__Short task A__
Repeat the records below word for word, starting at the line that contains "522x416 pixels. Task: Click" and running through the end of the records. Leave the pictures out of your answer.

__Supplied text__
A Day in a Dog's Life

How a Darwinian perspective can help us better understand our best friends.

Posted Jan 10, 2019

Angelina McDonald (used with permission)
Source: Angelina McDonald (used with permission)

This guest post was written primarily by SUNY New Paltz psychology student Angelina McDonald. Angelina is a senior and is currently matriculated in my class in Evolutionary Psychology.

For my evolutionary psychology class, I've started assigning a "creative project." For this assignment, students are charged with creating some kind of creative product (a song, a story, a video, a play, a painting, etc.) that explicates at least 10 specific concepts from the class. To help with the process, I created this list of concepts from the class, Darwin's Definitions, which has about 30 concepts that are foundational in the field of evolutionary psychology.

Angelina submitted her creative product today. It is an analysis of a dog's day from an evolutionary psychological perspective. I immediately thought that it was brilliant. Find that story, along with a picture of Nala, the protagonist, below.

Angelina McDonald (used with permission)
Source: Angelina McDonald (used with permission)

Hi, my name is Nala!

My niche is a nice open space in Greenville, NY. My humans moved us here a couple years ago and I appreciate it a lot more since I now have 23 acres to run and play on. I love running around searching for all the different animals that have come into the yard and finding all the toys that I have buried. Thankfully my genotype has given me the ability to have an amazing sense of smell. My human mother even plays hide and seek with me. I’m always able to win the game and find her!

My ancestors came via Newfoundland and were then transported to England. Many of my ancestors' owners lived in cold and wet environments. They primarily used my kind to hunt, fish, and gather the fishing rope from the water. Because of this historical context, we developed a fitness toward that particular environment. My fur phenotype developed so that I can stay warm in cold climates while also repelling water from my coat. This allows me to have resistance to the cold and water. Our sense of smell came in handy when searching for prey. My birth parents even helped their humans hunt. Since most of my ancestors and family are fast and have a great sense of smell, it’s no wonder I have the same abilities.

(Lines of data)
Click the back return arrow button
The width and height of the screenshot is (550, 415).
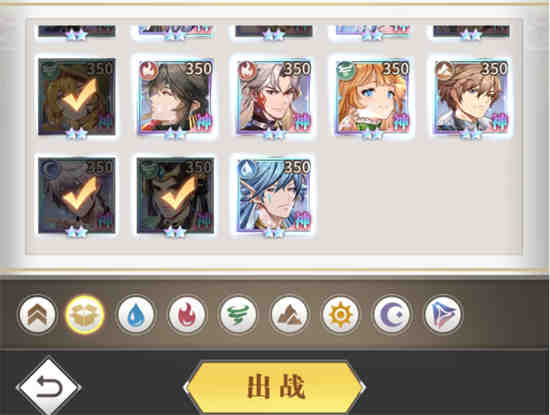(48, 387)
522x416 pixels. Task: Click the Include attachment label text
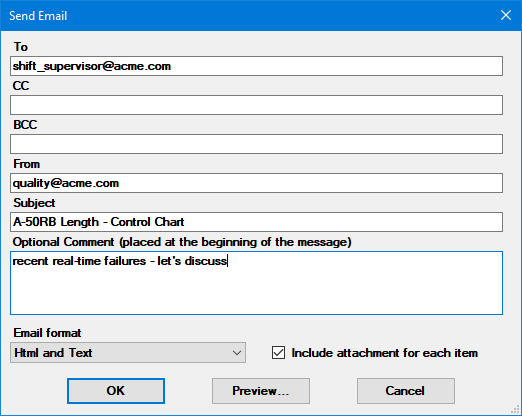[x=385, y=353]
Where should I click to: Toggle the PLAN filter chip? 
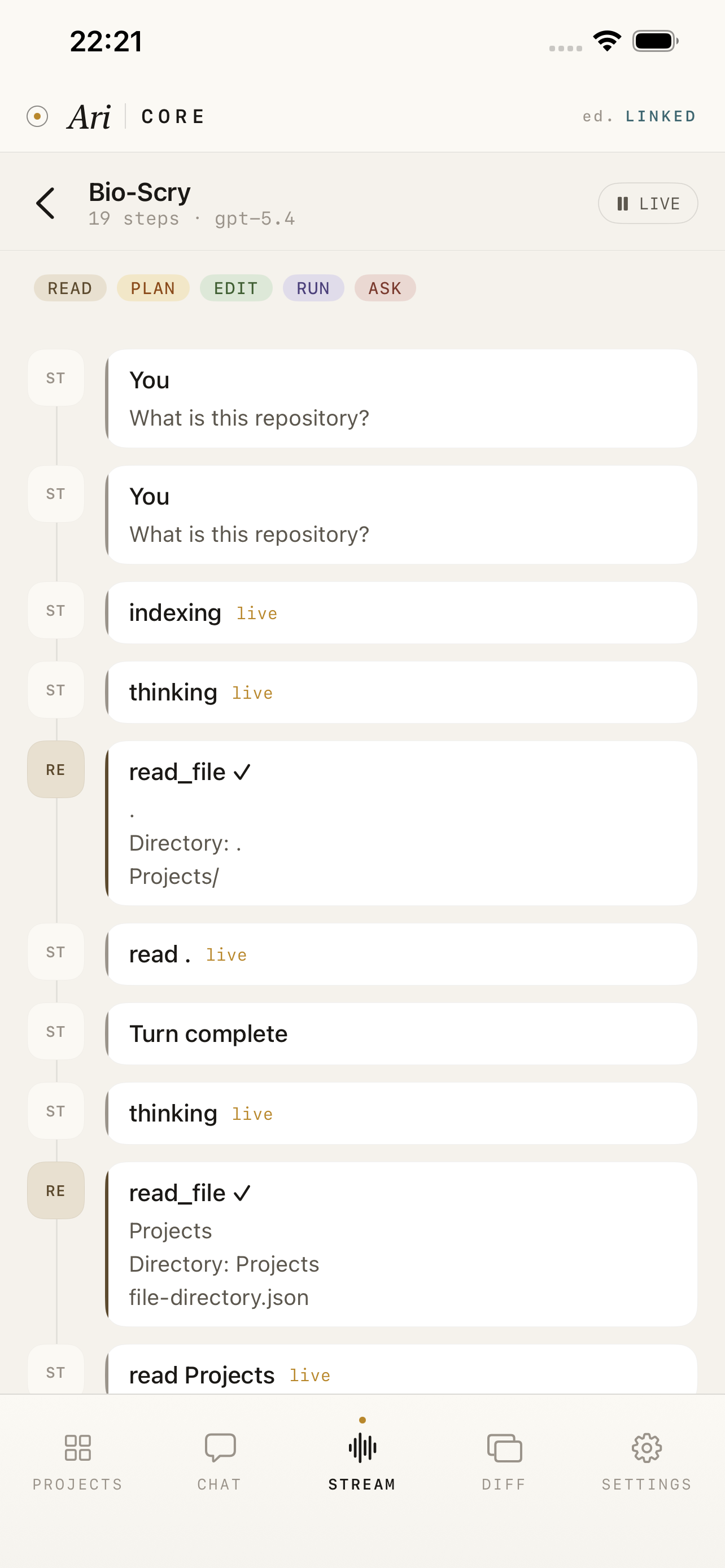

__Short task B__
Carry on the piece about a dog's day above, picking up right after its last sentence.

__Written response A__
522x416 pixels. Task: Click the Include attachment label text
[x=385, y=353]
Where should I click to: Toggle the PLAN filter chip? 

__Written response B__
I spend most of my days hanging with my family. They are dogs, so they are conspecifics, but  we all are different breeds. We have Hodor who is a pitbull, Gizmo who is a French bulldog, and Luke and Leia, who are Rottweilers. Luke and Leia are siblings and the newest members of our family. Right now, Leia and I are the only female dogs in the house. She’s still young so there isn’t any intra-sexual competition. When we first got Hodor, he and Gizmo use to get into fights every time I was in heat—without fail! It seemed that they were both fighting to see who would win and then be able to reproduce with me. Unfortunately, my humans got me fixed, so I won’t be reproducing. Boo!

Our life history strategy is fast compared to our humans. Depending on your breed, you may only live to be six years old while others may live to be 15 years old. Either way, it’s not a long time. According to the parental investment theory, we are different compared to our humans with regard to our investment in our offspring. The humans are a part of an altricial species, which require a lot of parental investment. We dogs, on the other hand, are a part of a precocial species and require very little parental investment. Don’t get me wrong, our mom took care of us. She rarely left us alone for the first week and was constantly available when we were hungry. Slowly though, she started leaving us for longer periods of time—always coming back when it was time to eat. I was finally able to start exploring after about three weeks, and when I was eight weeks old I got to meet my forever humans! My humans have been taking care of me ever since, but I think I would do alright out on my own because of how fast I am and my great sense of smell.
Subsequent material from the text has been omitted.